CHAPTER 9
Grieve…but not too long! Then, get determined...and stay focused!
I cried each day for close to ninety days after discovering Zachary had autism. I tried very hard not to cry during the day, but often, I could not hold the tears back. Primarily, I cried at night, as I went to sleep. I allowed myself time to grieve the son I had lost...but at the same time, this was no time to get depressed. I had a son who needed me and so quickly, I resolved to get determined and stay focused to best help Zachary. Even though I cried a great deal in those first ninety days, it was also during those days that our family’s plan of attack began to take form. Fred and I spent the entire month of April 2000 researching autism…from basically 7:00 am to 2:00 or 3:00 a.m. almost each day. Reading breaks were spent feeding the children or caring for their other most basic needs…a bath (they probably got one a week during that month), some hugging, a little playing, etc.

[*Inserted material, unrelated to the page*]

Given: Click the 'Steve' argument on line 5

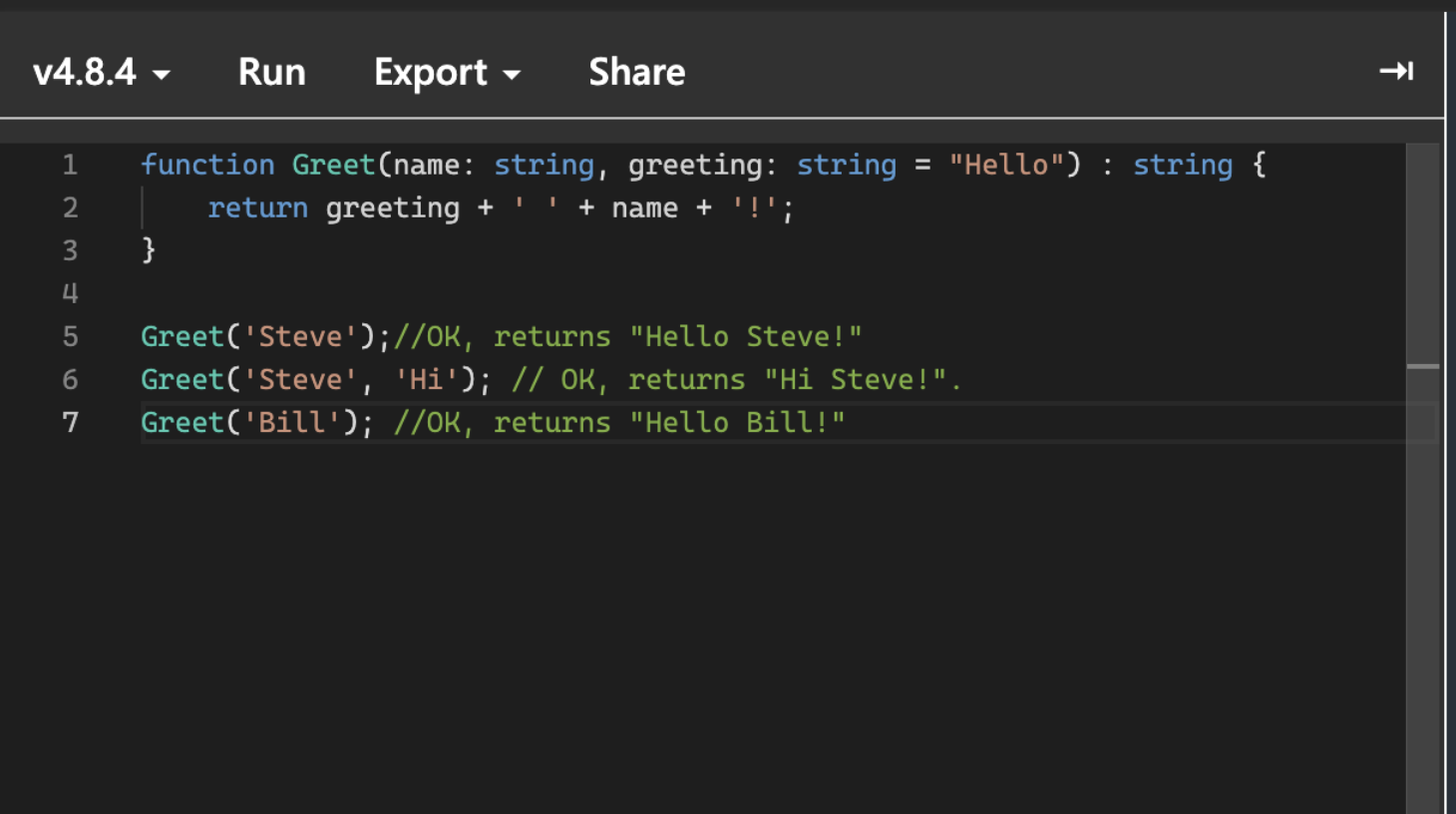Looking at the screenshot, I should click(299, 336).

On March 22nd, 2000, I had confirmed for myself Zachary’s problem as I read the DAN article on the Internet, shedding the first of many tears my eyes would shed for him and our family over this condition. Yet, on the following day, on March 23rd, 2000, first thing in the morning, before the pharmacy even opened, I was there, in a parking lot, waiting to buy cod liver oil to help alleviate some of Zachary’s sideway glances. I grieved, yes, but I did not let that grief take over me completely. I had a child that needed help, and for that child, I had to be strong. I fought the sense of depression each day. I would not let autism take another member of my family. I started right away to do something to help Zachary...each day . As Zachary began to make progress, losing his sideway glances, sleeping all night, we inched along. This was a very difficult time, but, like so many parents who had gone through this, or through something worse, I had to get through it. I figured I had one shot at my child’s future. I was not going to make it a “blank”.
For me to defeat my adversary, I needed to be thinking clearly. Depression would not allow me to do that. So, I picked myself up, as did Fred and Anika and we started our plan of attack. I had always told myself during difficult times in my life that, there was always someone better off than me in life, but there was always someone worse off, too…so, I counted my blessings and went from there!